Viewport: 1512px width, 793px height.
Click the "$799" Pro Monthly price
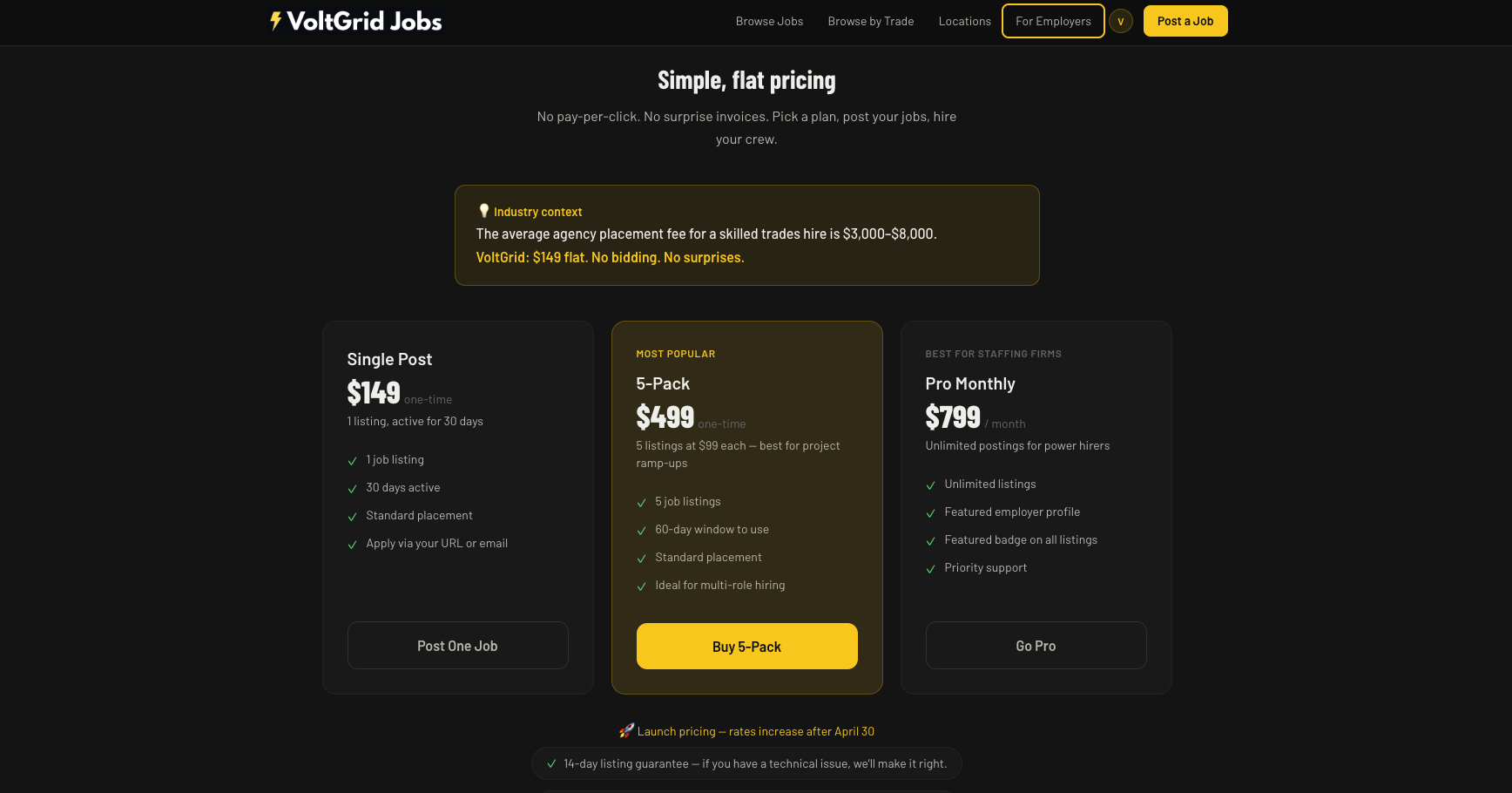[953, 417]
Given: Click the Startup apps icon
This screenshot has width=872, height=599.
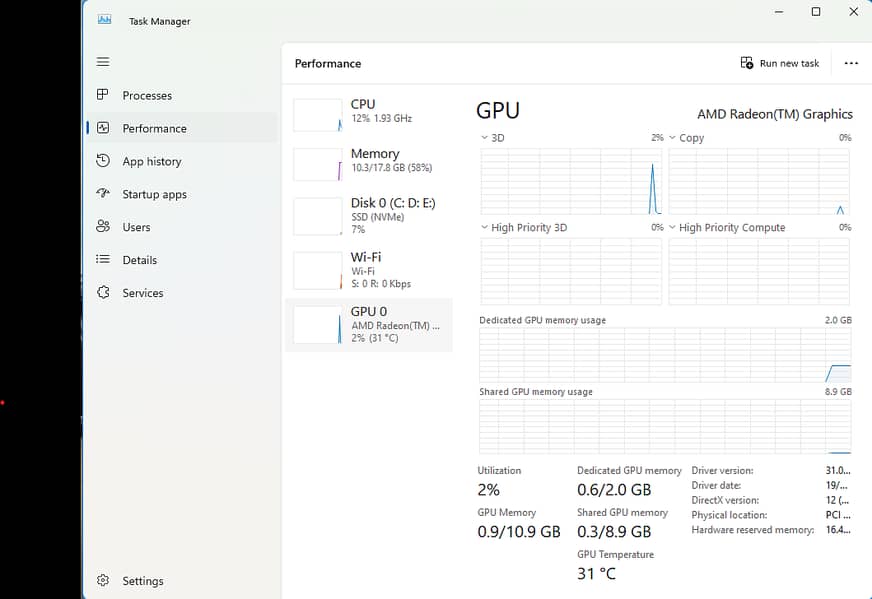Looking at the screenshot, I should 103,194.
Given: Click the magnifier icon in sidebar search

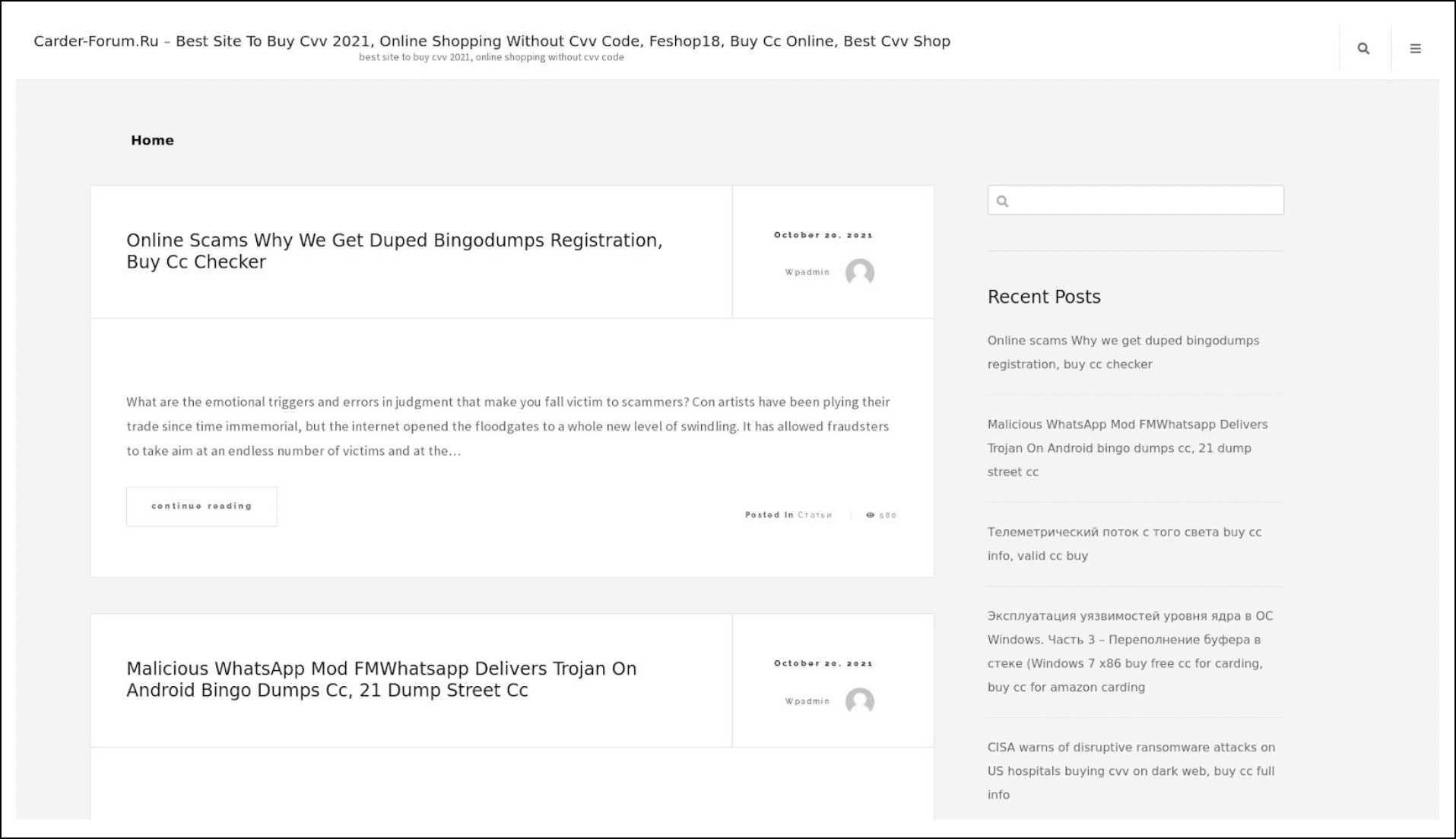Looking at the screenshot, I should tap(1002, 201).
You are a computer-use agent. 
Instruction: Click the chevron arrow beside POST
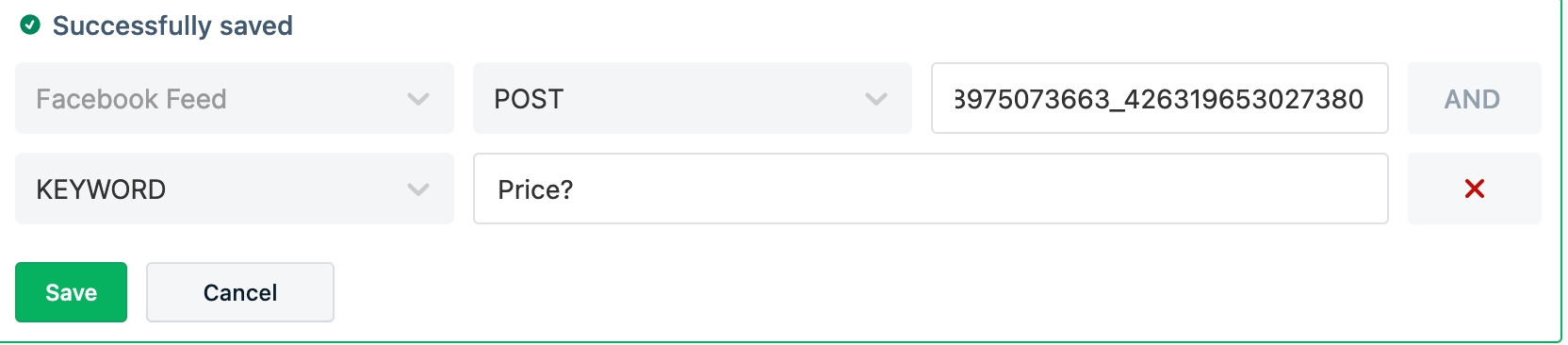point(876,99)
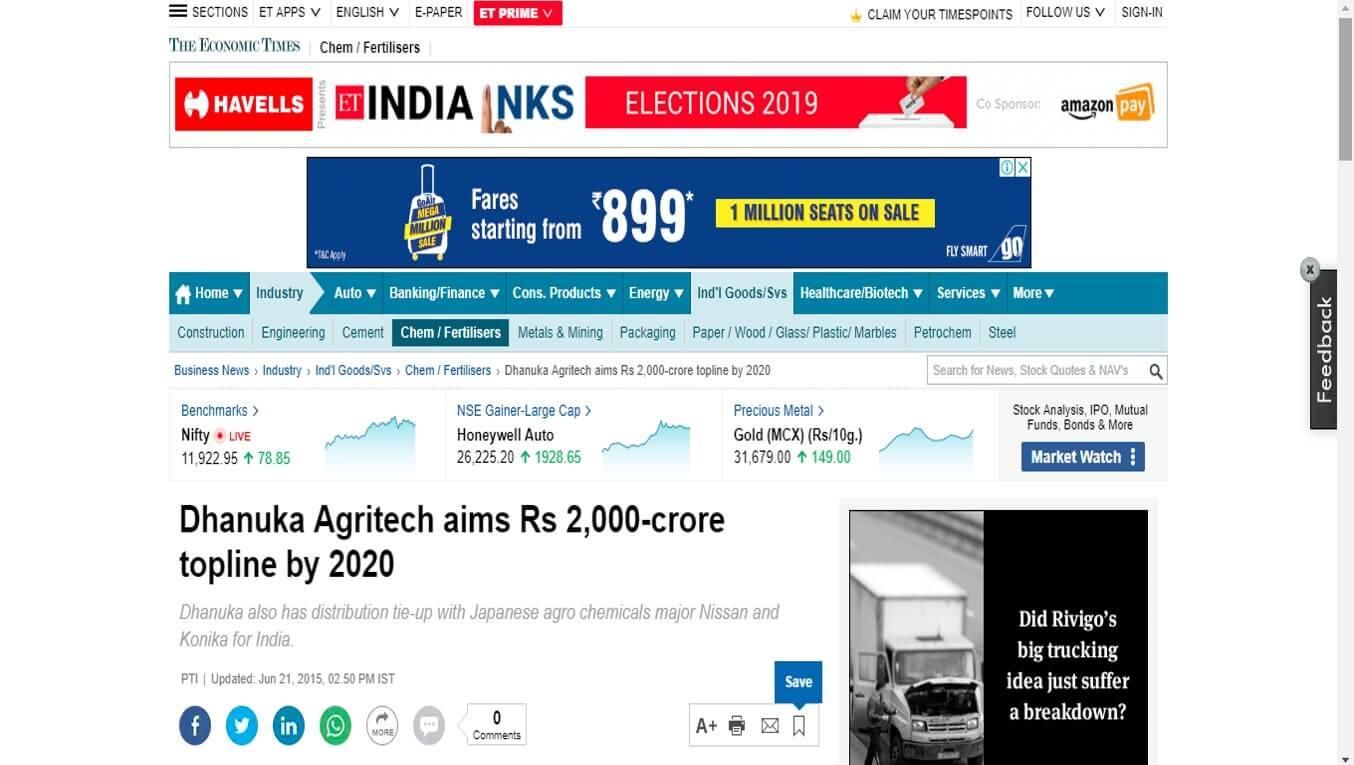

EXERCISE: Set down the records in full and exactly. Do not carry over any image.

RESPONSE:
Viewport: 1512px width, 793px height.
Click the "$799" Pro Monthly price
[953, 417]
Given: Click the Startup apps icon
This screenshot has width=872, height=599.
Looking at the screenshot, I should 103,194.
Given: Click the magnifier icon in sidebar search

Looking at the screenshot, I should tap(1002, 201).
You are a computer-use agent. 
Instruction: Click the chevron arrow beside POST
point(876,99)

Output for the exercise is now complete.